How to track your investments with Portfolio Performance

Recording your ETF transactions allows you to keep an historic log of your investment history and visualize the performance of your whole portfolio.

Portfolio Performance is the free (and open-source) tool I use to track my investments.

There are many (free and paid) alternatives to Portfolio Performance. I chose Portfolio Performance for the following reasons:

  • It has the ability to automatically fetch prices from European ETFs. Many investment portfolio tools only have support for US domiciled ETFs.
  • It has support for assigning investment transactions to different brokers.
  • It allows recording fees and taxes paid on a single transaction.
  • It allows recording transactions with different currencies.
  • It allows recording different types of transactions (e.g. dividends, buying, selling, depositing, withdrawing).
  • It even has support for investment saving plans – ETF Sparplan (useful if you live in Germany/Austria).
  • It tracks different useful metrics about portfolio out-of-the-box (e.g. drawdown, true time weighted return, volatility, internal rate of return, true time-weighted return, capital gains, etc).
  • It also has useful charts that allow visualizing the current status and performance of your portfolio.
  • It supports exporting the information to CSV. This is useful in case you decide to change to a different software or need to run some specific analysis in Excel.

Installing the application

Portfolio Performance is primarily targeted at a German speaking audience. Therefore, the application’s website is in German. If you aren’t fluent in German, you can use Google translate to understand what is written in the page.

*Extracted material*.
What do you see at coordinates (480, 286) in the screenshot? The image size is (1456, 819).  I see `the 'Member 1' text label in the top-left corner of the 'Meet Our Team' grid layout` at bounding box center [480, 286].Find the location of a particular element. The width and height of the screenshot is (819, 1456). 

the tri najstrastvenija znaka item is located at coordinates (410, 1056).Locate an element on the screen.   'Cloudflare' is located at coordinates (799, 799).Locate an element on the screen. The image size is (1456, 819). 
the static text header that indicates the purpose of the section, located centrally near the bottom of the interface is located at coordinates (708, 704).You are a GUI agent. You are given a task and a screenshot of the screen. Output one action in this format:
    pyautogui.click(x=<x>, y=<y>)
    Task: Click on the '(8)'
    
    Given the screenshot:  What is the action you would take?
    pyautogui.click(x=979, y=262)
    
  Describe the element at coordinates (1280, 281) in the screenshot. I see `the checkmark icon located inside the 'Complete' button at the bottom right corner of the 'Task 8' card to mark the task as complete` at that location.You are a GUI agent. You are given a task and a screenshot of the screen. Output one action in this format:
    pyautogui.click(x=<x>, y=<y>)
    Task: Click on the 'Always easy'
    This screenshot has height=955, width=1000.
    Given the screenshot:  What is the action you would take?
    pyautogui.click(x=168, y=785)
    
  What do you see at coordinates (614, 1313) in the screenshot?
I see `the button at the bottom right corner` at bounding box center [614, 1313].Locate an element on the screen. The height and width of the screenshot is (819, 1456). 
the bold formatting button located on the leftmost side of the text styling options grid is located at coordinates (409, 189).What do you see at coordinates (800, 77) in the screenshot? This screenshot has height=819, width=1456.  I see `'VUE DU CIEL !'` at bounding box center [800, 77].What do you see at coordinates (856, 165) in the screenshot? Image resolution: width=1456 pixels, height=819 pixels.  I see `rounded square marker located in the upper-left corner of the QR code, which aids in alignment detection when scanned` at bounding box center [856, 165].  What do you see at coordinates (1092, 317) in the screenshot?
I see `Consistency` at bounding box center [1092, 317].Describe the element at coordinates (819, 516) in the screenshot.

*Goal*.
Answer these from the Portfolio Performance guide:
(a) Many investment portfolio tools only support which ETFs?
(b) To what file format can the information be exported?
(c) In what language is the application's website?

*Result*.
(a) US domiciled ETFs
(b) CSV
(c) German